▶ _AUSGEWÄHLTER AUSZUG_
>>

Morgens zählen wir aus, wer die Heizung anstellt, nur 14 Grad nachts, ruck-zuck, raus, Knöpfchen drücken und wieder ab in die Koje, bis es gemütlich warm ist. Die Tage sind kürzer geworden, um 20.00 Uhr sitzen wir bereits bei Licht oder Kerze.
Bis 9.00 Uhr geschlafen, fühlen wir uns fit und ausgeruht. Für den Sprung rüber nach Schweden, 40 Seemeilen über das offene Wasser, brauchen wir den richtigen Wind. Hier unter Motor zu fahren, nervt. Wenn es darauf ankommt, haben wir Glück, sag` ich doch. Wir freuen uns über eine super Wetterprognose, S/E Winde mit 3-5 Bft. Mit Rasanz setzen wir über und legen nach nur 6 ½ Std. in Gräddö an. Auf dieser Reise gehen wir öfter abends essen, auch wieder in Gräddö. Lange Tagestouren und spätes Ankommen sind Auslöser für diesen kleinen Luxus. In einer Karaoke Kneipe sind wir mitten in einem Dorffest. Die Anwohner treffen sich zu diesem speziellen Liederabend. Auf dem Programm steht: gute Stimmung, live Gesangseinlagen jeglicher Couleur, pure Lebensfreude, das Essen ist ländlich und schmackhaft.

<<

▶ _QUELLENMATERIAL_
>>

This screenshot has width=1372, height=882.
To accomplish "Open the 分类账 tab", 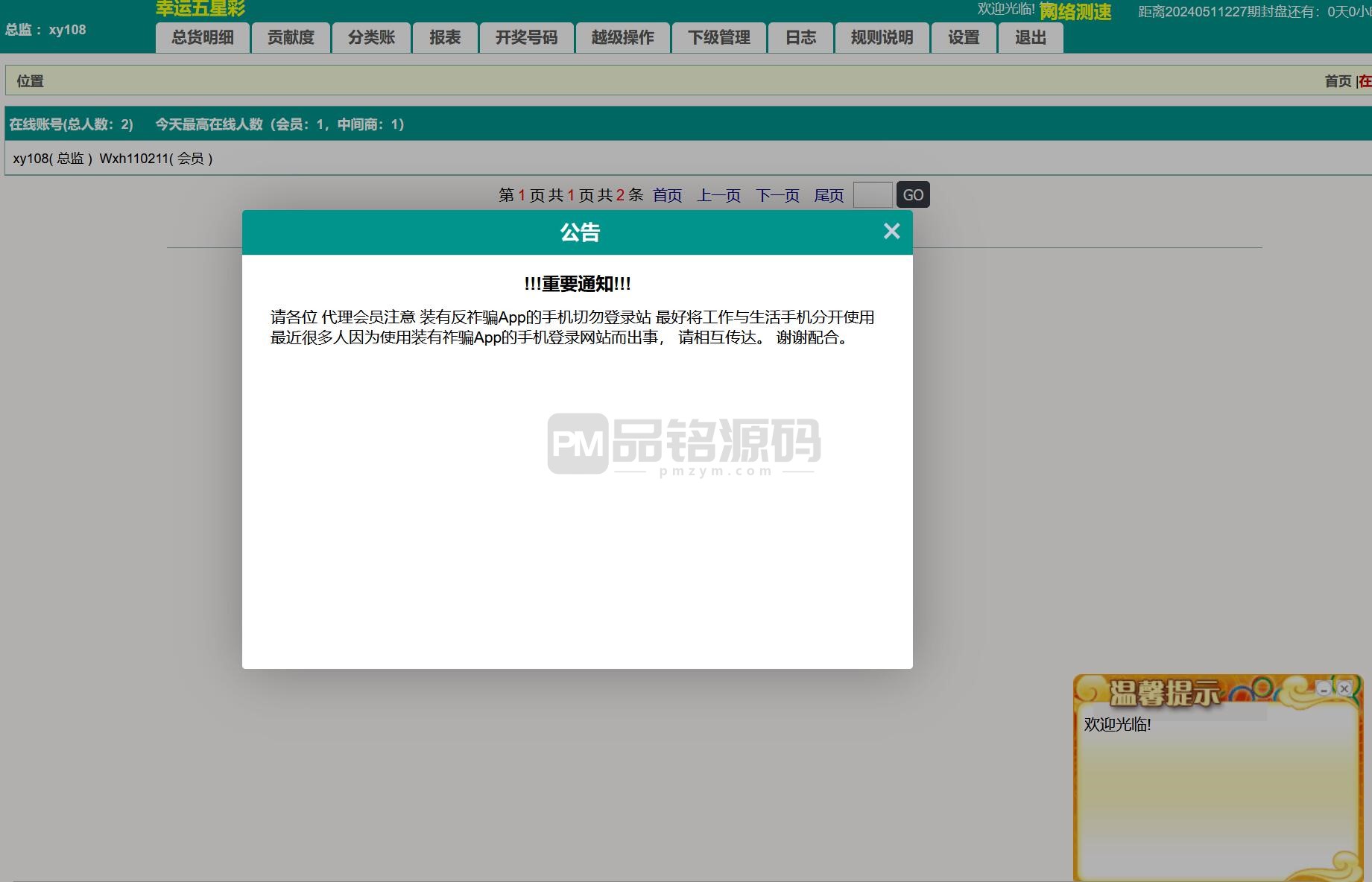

<<

▶ _AUFGABE 1_
Kannst du aus dem Segelbericht den Abschnitt zwischen „Morgens zählen wir“ und „Licht oder Kerze.“, beide eingeschlossen, Wort für Wort wiedergeben?
▶ _AUFGABE 2_
Beantworte anhand des Segelberichts:
(a) Wie kalt wird es nachts?
(b) Wie viele Seemeilen sind es über das offene Wasser nach Schweden?
(c) Nach wie vielen Stunden legen sie in Gräddö an?
▶ _AUFGABE 3_
Wie könnte der Segelbericht weitergehen? Knüpf an seinen letzten Satz an und schreib ihn fort.

▶ _ERGEBNIS 1_
Morgens zählen wir aus, wer die Heizung anstellt, nur 14 Grad nachts, ruck-zuck, raus, Knöpfchen drücken und wieder ab in die Koje, bis es gemütlich warm ist. Die Tage sind kürzer geworden, um 20.00 Uhr sitzen wir bereits bei Licht oder Kerze.

▶ _ERGEBNIS 2_
(a) 14 Grad
(b) 40 Seemeilen
(c) Nach 6 ½ Stunden

▶ _ERGEBNIS 3_
Megatörns von 40 – 60 Seemeilen/Tag werden wir, wenn möglich, in Zukunft vermeiden. Fünfundzwanzig Seemeilen pro Tag garantieren einen gesünderen Tagesablauf, sind Erholung. Wenn noch nicht vorhanden, spätestens auf solchen Rundreisen erreicht man körperliche Fitness.
Die nächsten beiden Tage zeigt sich das Wetter von seiner Schokoladenseite. Wind satt, beide Segel gerefft, die nächsten Tonnen im Auge, volle Konzentration, so gleiten wir durch die Schären nach Dyvig. Um 15.10 heißt es, Leinen über. Fünfundzwanzig Seemeilen, ein idealer Segeltag.
Wir sitzen in der Plicht. Jürgen weiht unseren Bodum-Milchaufschäumer ein. Im Gespann mit dem Espressokocher produziert er einen köstlichen Latte Macchiato, ganz nach unserem Geschmack.
Die Gipsy Kings CD ist eingelegt, dazu gibt es ein Rinder-Curry a la Cita. Wenn schon Kochorgie, dann für zwei Tage. Wir genießen uns, das Leben, alles ist gut. Von dem Sternenhimmel sehen wir einen kleinen Ausschnitt durch unser Oberlicht im Salon. Mein Skipper sagt, das Oberlicht heißt „Skylight“, das ist seemännisch.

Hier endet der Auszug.